Stored data:
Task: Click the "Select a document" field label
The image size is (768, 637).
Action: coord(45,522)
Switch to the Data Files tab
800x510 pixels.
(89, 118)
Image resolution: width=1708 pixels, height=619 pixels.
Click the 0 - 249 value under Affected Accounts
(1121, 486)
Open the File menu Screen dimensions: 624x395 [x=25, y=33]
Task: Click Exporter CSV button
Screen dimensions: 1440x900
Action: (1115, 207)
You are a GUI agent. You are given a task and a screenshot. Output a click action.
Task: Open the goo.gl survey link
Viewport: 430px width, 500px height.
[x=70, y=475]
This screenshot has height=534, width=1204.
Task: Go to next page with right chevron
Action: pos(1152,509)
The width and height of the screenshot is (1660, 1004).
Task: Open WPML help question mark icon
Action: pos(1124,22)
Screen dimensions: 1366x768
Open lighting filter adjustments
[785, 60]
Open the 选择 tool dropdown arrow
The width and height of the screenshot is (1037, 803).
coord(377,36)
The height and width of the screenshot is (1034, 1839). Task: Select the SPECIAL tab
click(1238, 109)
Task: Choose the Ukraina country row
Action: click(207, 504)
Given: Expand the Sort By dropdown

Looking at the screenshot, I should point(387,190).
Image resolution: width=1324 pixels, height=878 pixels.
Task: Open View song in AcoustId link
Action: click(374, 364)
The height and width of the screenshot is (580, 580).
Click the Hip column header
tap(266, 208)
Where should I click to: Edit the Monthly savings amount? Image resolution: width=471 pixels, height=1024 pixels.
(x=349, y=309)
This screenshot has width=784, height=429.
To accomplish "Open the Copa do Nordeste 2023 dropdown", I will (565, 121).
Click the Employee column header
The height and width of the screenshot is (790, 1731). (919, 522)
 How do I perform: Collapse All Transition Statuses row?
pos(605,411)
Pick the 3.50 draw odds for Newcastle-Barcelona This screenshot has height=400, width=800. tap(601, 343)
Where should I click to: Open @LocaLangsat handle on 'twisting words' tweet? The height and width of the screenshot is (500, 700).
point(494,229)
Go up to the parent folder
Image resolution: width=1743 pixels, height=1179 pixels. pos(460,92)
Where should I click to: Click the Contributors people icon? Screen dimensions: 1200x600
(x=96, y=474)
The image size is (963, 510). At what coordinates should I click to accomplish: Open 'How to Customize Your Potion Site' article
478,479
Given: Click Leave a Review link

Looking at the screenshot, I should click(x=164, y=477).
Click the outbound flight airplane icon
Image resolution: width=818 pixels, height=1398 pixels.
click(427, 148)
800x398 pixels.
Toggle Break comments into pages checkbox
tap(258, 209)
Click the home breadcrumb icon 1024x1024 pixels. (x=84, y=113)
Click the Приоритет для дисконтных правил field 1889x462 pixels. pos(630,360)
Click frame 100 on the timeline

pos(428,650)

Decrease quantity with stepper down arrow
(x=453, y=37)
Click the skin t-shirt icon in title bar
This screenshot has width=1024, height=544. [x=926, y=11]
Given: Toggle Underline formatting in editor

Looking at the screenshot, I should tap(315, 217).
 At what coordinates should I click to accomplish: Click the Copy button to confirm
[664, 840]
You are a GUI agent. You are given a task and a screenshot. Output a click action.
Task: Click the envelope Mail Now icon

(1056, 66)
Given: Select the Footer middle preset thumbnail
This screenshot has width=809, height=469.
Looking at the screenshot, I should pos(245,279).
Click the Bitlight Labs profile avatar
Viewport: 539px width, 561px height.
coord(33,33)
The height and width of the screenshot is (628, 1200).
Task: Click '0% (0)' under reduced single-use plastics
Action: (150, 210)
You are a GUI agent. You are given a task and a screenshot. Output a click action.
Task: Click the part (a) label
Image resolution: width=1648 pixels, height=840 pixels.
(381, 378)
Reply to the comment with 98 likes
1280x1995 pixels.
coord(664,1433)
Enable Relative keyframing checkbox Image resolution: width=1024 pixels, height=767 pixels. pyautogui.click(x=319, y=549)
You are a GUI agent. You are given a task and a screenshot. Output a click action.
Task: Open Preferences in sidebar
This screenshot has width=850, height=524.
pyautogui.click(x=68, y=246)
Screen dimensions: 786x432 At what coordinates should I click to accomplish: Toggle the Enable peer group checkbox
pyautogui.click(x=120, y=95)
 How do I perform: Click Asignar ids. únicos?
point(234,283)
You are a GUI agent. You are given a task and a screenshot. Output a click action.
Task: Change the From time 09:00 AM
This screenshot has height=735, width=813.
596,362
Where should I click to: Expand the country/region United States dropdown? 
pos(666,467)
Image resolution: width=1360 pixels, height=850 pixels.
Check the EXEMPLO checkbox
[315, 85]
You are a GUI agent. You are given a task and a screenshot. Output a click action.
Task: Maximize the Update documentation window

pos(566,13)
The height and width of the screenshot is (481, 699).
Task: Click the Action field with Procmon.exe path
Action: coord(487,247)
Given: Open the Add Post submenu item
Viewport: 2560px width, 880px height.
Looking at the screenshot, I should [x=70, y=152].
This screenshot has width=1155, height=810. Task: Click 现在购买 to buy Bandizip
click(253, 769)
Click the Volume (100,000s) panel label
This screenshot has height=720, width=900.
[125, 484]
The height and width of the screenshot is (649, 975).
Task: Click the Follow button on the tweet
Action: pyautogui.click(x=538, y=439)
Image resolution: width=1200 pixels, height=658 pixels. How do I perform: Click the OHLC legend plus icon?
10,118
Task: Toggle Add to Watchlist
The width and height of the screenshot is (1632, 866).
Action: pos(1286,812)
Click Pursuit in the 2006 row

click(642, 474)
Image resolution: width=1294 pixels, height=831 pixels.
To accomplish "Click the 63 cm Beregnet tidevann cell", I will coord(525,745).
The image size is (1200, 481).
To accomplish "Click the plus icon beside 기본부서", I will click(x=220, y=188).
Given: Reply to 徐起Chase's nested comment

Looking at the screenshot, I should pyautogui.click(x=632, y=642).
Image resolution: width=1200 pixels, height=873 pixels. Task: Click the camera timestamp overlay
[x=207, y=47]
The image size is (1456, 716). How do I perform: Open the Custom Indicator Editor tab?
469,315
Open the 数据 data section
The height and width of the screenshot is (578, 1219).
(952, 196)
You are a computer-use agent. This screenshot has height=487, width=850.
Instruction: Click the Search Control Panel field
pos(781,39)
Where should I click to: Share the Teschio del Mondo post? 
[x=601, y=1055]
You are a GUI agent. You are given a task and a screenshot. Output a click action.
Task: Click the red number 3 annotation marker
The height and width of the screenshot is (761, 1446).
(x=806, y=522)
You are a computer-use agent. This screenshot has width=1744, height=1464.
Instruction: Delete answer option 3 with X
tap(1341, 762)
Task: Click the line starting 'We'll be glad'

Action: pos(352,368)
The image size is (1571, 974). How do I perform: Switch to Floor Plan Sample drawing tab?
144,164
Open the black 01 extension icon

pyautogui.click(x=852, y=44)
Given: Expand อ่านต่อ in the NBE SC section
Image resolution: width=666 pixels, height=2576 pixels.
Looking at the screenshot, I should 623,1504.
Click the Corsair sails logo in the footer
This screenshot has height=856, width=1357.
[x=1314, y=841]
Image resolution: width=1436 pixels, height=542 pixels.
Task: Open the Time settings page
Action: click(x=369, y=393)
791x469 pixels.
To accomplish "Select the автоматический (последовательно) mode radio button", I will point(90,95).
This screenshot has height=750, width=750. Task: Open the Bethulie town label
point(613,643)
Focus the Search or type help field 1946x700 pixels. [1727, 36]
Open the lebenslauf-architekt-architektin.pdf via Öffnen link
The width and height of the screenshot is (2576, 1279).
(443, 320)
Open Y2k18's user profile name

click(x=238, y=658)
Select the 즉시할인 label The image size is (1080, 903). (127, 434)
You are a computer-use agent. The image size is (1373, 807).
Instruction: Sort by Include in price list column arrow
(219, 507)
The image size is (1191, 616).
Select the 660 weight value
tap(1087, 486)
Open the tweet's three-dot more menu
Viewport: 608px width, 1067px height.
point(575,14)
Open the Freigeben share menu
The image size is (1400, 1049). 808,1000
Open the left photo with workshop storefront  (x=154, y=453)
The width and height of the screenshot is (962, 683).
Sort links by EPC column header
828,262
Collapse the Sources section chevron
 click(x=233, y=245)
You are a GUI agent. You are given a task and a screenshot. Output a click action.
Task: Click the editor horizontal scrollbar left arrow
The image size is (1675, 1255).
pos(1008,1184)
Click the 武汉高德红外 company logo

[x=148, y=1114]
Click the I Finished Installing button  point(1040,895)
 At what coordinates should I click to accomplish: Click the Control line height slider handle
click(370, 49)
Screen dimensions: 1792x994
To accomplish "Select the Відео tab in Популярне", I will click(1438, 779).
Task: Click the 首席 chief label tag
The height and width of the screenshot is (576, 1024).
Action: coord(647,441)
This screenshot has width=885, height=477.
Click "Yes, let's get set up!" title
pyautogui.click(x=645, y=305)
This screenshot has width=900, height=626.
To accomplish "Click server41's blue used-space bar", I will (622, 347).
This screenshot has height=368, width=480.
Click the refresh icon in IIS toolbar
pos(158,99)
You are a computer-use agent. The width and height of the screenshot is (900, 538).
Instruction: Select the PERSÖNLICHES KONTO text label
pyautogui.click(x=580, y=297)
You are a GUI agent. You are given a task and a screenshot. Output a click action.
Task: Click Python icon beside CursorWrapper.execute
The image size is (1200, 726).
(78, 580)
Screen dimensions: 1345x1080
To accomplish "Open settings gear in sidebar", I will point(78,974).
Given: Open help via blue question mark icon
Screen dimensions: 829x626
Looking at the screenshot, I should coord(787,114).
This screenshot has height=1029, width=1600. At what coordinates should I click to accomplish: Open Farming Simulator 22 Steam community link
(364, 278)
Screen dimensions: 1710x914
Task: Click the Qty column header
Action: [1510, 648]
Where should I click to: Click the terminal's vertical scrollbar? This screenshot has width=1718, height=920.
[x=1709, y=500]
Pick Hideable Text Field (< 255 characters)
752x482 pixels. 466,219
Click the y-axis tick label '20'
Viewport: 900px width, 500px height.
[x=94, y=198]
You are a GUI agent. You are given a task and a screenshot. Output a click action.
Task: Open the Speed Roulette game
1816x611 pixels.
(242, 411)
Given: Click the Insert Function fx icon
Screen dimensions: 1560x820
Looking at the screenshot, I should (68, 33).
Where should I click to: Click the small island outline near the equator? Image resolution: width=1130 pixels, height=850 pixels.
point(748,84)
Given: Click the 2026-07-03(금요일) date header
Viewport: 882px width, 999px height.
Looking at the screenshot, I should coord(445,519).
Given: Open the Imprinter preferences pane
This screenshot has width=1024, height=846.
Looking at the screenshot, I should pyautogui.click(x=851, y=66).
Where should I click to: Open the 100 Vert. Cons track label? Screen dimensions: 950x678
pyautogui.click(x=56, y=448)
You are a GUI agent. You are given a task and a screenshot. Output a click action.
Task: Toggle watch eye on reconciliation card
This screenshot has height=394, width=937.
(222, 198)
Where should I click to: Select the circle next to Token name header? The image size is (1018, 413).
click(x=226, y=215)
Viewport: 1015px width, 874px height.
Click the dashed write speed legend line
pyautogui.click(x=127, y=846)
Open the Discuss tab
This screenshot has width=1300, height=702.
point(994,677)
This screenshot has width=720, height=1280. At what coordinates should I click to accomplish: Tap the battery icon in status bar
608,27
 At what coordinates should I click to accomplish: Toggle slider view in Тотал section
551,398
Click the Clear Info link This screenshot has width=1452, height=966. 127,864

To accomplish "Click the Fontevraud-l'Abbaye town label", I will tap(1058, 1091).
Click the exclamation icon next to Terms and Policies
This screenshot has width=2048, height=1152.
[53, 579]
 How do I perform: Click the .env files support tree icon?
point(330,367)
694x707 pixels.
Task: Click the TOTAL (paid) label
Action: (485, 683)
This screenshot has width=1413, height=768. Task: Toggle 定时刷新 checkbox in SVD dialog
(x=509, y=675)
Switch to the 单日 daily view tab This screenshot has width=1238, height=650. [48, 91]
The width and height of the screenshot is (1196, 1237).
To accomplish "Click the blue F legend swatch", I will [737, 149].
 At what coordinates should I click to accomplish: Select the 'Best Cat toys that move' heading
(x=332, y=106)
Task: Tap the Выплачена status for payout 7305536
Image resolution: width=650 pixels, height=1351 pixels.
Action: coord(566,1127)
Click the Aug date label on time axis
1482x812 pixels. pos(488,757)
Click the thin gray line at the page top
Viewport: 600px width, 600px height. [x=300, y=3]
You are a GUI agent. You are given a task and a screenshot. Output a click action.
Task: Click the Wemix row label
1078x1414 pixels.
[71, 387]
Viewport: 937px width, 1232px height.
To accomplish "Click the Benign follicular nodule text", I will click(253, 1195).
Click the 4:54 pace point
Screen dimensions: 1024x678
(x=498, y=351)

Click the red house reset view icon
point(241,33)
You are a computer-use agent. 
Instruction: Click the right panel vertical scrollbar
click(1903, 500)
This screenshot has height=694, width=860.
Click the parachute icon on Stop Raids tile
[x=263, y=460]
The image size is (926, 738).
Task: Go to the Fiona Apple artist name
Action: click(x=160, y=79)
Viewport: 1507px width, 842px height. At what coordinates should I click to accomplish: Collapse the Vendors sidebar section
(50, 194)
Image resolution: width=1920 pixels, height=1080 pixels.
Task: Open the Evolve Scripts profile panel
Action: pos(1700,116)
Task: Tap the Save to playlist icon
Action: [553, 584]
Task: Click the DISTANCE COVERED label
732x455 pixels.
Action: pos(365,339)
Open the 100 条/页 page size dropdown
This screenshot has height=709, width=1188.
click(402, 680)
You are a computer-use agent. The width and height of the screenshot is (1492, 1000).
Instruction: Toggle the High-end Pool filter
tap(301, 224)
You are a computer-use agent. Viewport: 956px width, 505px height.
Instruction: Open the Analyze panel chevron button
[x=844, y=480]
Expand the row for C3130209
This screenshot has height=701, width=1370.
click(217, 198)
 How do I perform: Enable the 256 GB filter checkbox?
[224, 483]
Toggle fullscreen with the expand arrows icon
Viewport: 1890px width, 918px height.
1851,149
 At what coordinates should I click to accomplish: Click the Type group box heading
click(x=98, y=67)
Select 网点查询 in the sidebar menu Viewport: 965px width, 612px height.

## About this task
From the line holding "Viewport: 1890px width, 918px height." to the last line of the data above, copy every line exactly and include nothing more.

## Finished exercise
Viewport: 1890px width, 918px height.
1851,149
 At what coordinates should I click to accomplish: Click the Type group box heading
click(x=98, y=67)
Select 网点查询 in the sidebar menu Viewport: 965px width, 612px height.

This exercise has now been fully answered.